Warnings — They Are So Easy To Ignore

Six months after a Himalyan flood that may have killed 30,000 people and wrecked Uttarakhand's hydropower sector, Sonprayag presents heart-rending evidence of the disaster. Photo/Keith Schneider
Six months after a Himalyan flood that may have killed 30,000 people and wrecked Uttarakhand’s hydropower sector, Sonprayag presents heart-rending evidence of the disaster. Photo/Keith Schneider

WASHINGTON, D.C. — Reporting on a righteous disaster, one that unfolds in the various stages of direct impact, colossal damage, rising body counts, and fiercesome cost, always comes with the mandatory account of warnings issued and ignored. Ten days ago a mountain slope collapsed north of Seattle, unleashing a river of mud on a rural community, killing over 20 people and causing an estimated $10 million in damage to property. It is said to be one of the worst landslides in American history.
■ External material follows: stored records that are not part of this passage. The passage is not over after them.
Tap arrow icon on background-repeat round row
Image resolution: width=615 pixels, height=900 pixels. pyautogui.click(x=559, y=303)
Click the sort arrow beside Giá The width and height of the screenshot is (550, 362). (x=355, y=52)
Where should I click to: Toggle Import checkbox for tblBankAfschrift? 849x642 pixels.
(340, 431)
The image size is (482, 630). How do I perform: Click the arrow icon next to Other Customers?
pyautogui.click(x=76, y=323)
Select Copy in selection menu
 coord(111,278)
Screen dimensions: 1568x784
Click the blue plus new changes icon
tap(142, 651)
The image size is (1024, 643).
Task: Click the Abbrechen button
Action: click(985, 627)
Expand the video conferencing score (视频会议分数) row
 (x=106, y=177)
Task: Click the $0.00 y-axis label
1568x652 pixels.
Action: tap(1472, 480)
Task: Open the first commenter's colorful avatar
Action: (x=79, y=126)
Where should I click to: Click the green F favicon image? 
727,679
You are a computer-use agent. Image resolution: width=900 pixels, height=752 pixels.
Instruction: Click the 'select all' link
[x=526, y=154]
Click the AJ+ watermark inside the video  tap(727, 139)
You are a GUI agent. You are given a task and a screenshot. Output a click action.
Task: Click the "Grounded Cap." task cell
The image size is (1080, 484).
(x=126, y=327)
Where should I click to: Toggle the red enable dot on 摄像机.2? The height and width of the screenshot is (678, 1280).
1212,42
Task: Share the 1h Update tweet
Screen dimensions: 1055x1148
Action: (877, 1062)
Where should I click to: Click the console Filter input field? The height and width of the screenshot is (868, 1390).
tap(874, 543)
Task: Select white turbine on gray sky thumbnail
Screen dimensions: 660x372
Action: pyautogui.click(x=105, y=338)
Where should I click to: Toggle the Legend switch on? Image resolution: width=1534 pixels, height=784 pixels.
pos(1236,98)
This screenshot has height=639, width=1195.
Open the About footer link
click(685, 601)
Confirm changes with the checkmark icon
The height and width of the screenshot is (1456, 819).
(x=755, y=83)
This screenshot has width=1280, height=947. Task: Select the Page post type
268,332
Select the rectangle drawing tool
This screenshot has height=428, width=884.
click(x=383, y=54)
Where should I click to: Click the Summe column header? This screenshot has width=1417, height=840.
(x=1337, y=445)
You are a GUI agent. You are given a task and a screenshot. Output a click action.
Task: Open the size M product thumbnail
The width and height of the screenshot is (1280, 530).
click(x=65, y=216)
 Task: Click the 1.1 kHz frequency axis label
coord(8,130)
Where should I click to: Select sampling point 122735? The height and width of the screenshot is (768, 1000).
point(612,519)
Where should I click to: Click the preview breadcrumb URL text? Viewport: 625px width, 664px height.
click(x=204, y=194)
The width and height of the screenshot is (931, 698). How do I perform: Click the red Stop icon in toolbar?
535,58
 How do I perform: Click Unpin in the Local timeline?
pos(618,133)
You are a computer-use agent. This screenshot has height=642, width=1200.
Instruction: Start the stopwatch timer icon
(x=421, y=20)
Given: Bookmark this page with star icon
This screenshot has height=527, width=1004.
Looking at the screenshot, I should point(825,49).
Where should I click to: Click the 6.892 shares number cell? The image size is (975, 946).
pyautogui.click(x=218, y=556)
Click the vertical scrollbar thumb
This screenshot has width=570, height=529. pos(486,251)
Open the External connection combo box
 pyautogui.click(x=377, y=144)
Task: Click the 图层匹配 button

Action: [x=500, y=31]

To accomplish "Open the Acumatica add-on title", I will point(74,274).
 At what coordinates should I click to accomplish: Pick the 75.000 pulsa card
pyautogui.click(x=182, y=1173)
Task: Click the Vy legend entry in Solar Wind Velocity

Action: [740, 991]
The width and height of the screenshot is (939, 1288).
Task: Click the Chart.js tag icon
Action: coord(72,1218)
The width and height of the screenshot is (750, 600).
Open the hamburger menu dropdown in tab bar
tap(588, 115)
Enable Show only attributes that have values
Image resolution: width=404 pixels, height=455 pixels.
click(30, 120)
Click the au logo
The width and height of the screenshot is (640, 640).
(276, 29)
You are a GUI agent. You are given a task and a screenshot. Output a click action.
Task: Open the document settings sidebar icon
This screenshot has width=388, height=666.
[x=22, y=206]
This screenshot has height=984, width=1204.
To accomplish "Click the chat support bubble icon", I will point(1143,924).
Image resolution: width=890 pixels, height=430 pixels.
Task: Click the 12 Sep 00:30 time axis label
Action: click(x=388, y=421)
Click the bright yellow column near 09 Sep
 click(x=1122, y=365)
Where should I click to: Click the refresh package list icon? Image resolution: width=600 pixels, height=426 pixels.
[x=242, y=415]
While visiting my mother in Manhattan over the weekend, she recounted these details and also noted: “You know, there were warnings. The people said they never got them.”

Aah. American landslide as global metaphor.

In the work to define accountability, I explained, the issued warnings and the culpability of local officials who did not deliver them is sure to be the stuff of courtroom testimony. But in the real world of Washington State or just about any other place in America, had those warnings actually been issued and gained attention they would have attracted nothing but political outrage.

Property owners in the hillside’s shadow would have pelted local officials with sharp rhetorical objects designed to shut off communication, preserve property values, and keep insurance costs down. Where was the scientific proof of an impending collapse, they would have asked. How could their local leaders put property values in such jeopardy? Nobody would want to invest in their land and homes if the claims of impending disaster persisted.

What about that 2006 partial collapse? See, it was no big deal. The hillside hardly moved.

And then it did — at the speed of a flood. A square mile of land at the hill’s bottom was covered in mud, in places 70 feet thick. That’s deep enough to entomb most of the missing.

The Snohomish County landslide occurred at the same time the United Nations Intergovernmental Panel on Climate Change released the latest of its scientific studies on the rising consequences of the Earth’s warming atmosphere.

As you’ve read here with magnifying urgency, the Earth is not playing around. It’s pushing back hard against industrial depradations, carbon pollution, population growth, and mismanagement of every kind.

In Xian, in Shanxi Province, one of China's polluting coal-fired power plants. Photo/Keith Schneider
In Xian, in Shanxi Province, one of China’s polluting coal-fired power plants. Photo/Keith Schneider

In my work as senior editor and chief correspondent at Circle of Blue, I’ve reported on the results of this human foolishness, in effect the unmistakable warnings issued by planet Earth to its human residents.

In Australia, we reported on how a 12-year drought crippled the southern hemisphere’s largest rice industry, contributed to rising global grain prices, and influenced the outbreak of the Arab Spring uprisings in 2011.

In China, we reported on the mammoth coal-fired energy production that is pushing the atmospheric levels of carbon past the red danger zone, and also draining the country’s fresh water supply.

In the Arabian Gulf so much carbon-based energy is used to convert seawater to freshwater that it is a principal factor in why Saudi Arabia, the world’s largest oil exporter, could cease to be an oil exporter by the early 2030s.

In the United States, deep droughts have overtaken the food producing regions of California and Texas. Hurricanes have drowned New Orleans and New York City. Tornadoes kill more Americans year by year and cost billions. Deadly fires consumed much of Colorado Springs. A flood overwhelmed Boulder.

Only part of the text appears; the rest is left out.